In a statement, Barracuda said, "A series of security patches are being deployed to all appliances in furtherance of our containment strategy. Users whose appliances we believe were impacted have been notified via the ESG user interface of actions to take. Barracuda has also reached out to these specific customers." The Cybersecurity and Infrastructure Security Agency (CISA) added the CVE-2023-2868 flaw to its list of known exploited vulnerabilities on Friday, presumably as a warning to federal agencies using ESG appliances to check their networks for signs of intrusions stemming from their compromise.

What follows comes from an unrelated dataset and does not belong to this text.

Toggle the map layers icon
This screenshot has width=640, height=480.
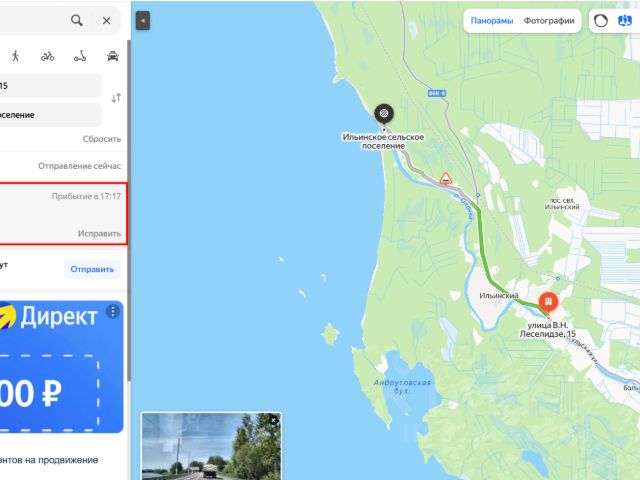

During the investigation, several previously unknown malware strains were discovered, specifically designed to be used on compromised Email Security Gateway products. The first, called Saltwater, is a trojanized Barracuda SMTP daemon (bsmtpd) module that provides attackers backdoor access to infected appliances. Its features include the ability to execute commands on compromised devices, transfer files, and proxy/tunnel the attackers' malicious traffic to help evade detection. Another malware strain deployed during this campaign and named SeaSpy provides persistence and can be activated using "magic packets." SeaSpy helps monitor port 25 (SMTP) traffic, and some of its code overlaps with the publicly available cd00r passive backdoor. The threat actors also used a bsmtpd malicious module called SeaSide to establish reverse shells via SMTP HELO/EHLO commands sent through the malware's command-and-control (C2) server.
Barracuda advises customers to check if their ESG appliances are up-to-date, stop using breached appliances and request a new virtual or hardware appliance, rotate all credentials linked to hacked appliances, and check their network logs for IOCs shared today and for connections from unknown IPs. The company states that its products are used by over 200,000 organizations, including high-profile companies like Samsung, Delta Airlines, Mitsubishi, and Kraft Heinz.